**Soal**
Jawab tiga pertanyaan ini berdasarkan Halaman tentang pembinaan olahraga di Indonesia.
(a) Tanggal berapa Presiden Joko Widodo memberi perintah agar pembinaan difokuskan pada cabang-cabang prioritas?
(b) Apa judul buku karya Gatot S Dewa Broto yang diluncurkan di Jakarta?
(c) Atlet mana yang diputuskan akan ikut SEA Games 2019?

━━━━━ Halaman ━━━━━

JAKARTA, KOMPAS - Panduan arah pembinaan olahraga prestasi mendesak bagi Indonesia. Apalagi, Indonesia ingin masuk ke level elite Asia dan dunia setelah sukses menggelar Asian Games dan Asian Para Games pada 2018 ini.
Tanpa cetak biru pembinaan olahraga yang dijalankan secara konsisten, prestasi atlet-atlet Indonesia akan cenderung jalan di tempat.
Sekretaris Kementerian Pemuda dan Olahraga Gatot S Dewa Broto mengatakan, dua tahun lalu, tepatnya 24 Agustus 2016, Presiden Joko Widodo memerintahkan agar kebijakan olahraga di Indonesia difokuskan pembinaan pada cabang-cabang prioritas yang dinilai berpotensi mencetak prestasi.
Namun, instruksi itu belum bisa dijalankan secara konsisten dalam kebijakan. ”Kita masih cenderung mendukung cabang-cabang lain (nonprioritas),” ujar Gatot saat peluncuran buku karyanya, Turbulensi Sport di Indonesia, di Jakarta, Kamis (15/11/2018).
Untuk menjalankan perintah itu secara penuh, menurut Gatot, akan ada sejumlah tantangan. Salah satunya adalah tekanan masyarakat. Selain itu, olahraga juga tak hanya tentang menang-kalah. Kemenpora harus mengakomodasi kepentingan banyak cabang olahraga.
Namun, prestasi Indonesia di Asian Games 2018 dapat dijadikan batu pijakan untuk menyusun cetak biru olahraga nasional sesuai dengan arahan Presiden.
”Setelah Asian Games ini, saya percaya Menpora mempunyai amunisi yang cukup untuk menjalankan perintah Presiden. Suka atau tidak suka, tetap harus dijalankan,” ujar Gatot.
Ia mengatakan, saat menjabat sebagai Deputi IV Bidang Peningkatan Prestasi Kemenpora, dirinya terlibat dalam penyusunan rancangan besar olahraga nasional. ”Tetapi, grand design itu belum selesai. Sekarang saatnya untuk kembali dibahas,” ucapnya.
Setelah Asian Games, lanjut Gatot, Kemenpora mewujudkan perintah Presiden untuk fokus pada cabang prioritas dengan memfokuskan pengalokasian anggaran untuk persiapan Olimpiade Tokyo 2020. Sementara SEA Games 2019 diputuskan akan diikuti oleh atlet-atlet pelapis.

━━━━━ Bahan ━━━━━

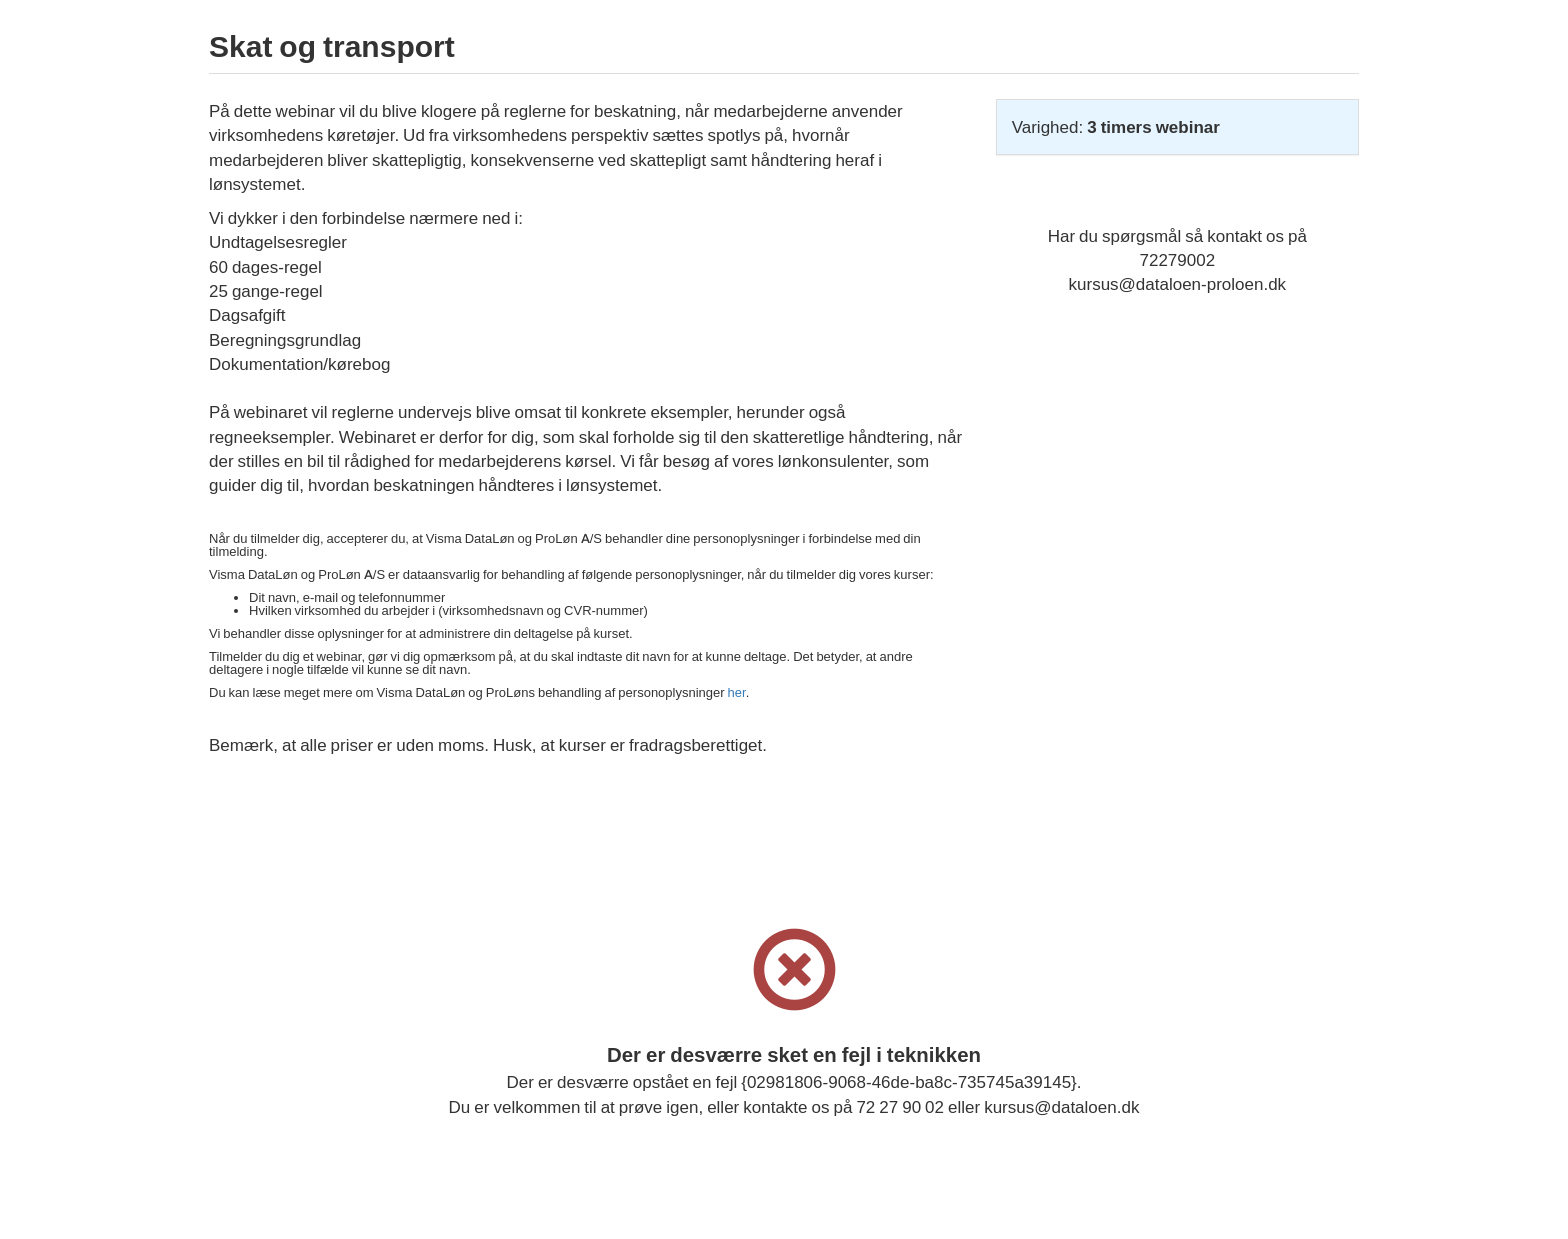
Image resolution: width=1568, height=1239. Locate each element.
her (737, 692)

━━━━━
━━━━━ Bahan ━━━━━

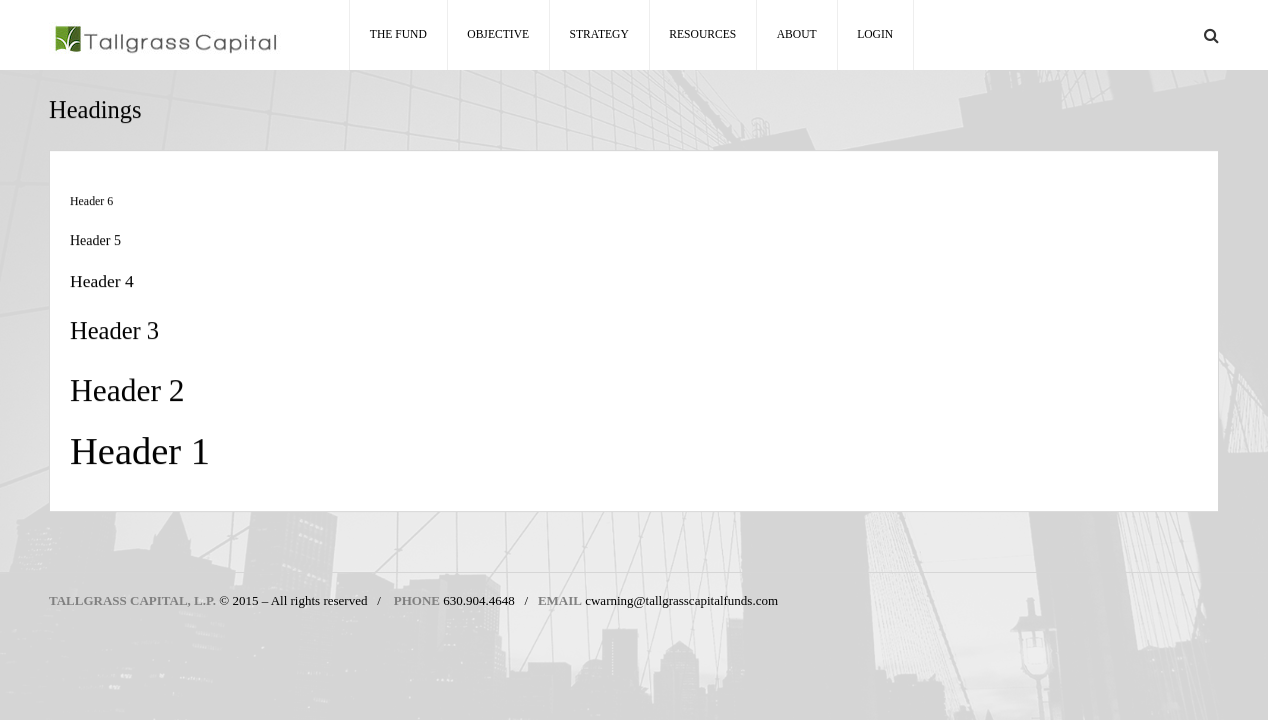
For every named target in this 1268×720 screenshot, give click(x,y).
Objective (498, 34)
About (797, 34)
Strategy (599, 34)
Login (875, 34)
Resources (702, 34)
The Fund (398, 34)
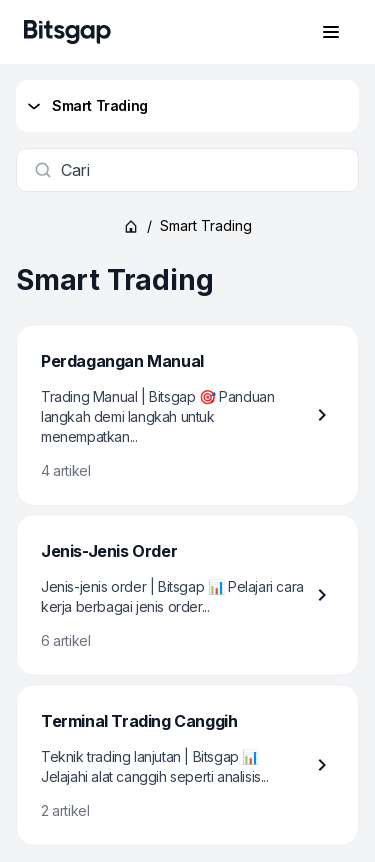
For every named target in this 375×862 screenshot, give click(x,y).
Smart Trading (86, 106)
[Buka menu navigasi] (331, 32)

━━━━━

**Jawaban Lengkap**
(a) 24 Agustus 2016.
(b) Turbulensi Sport di Indonesia.
(c) Atlet-atlet pelapis.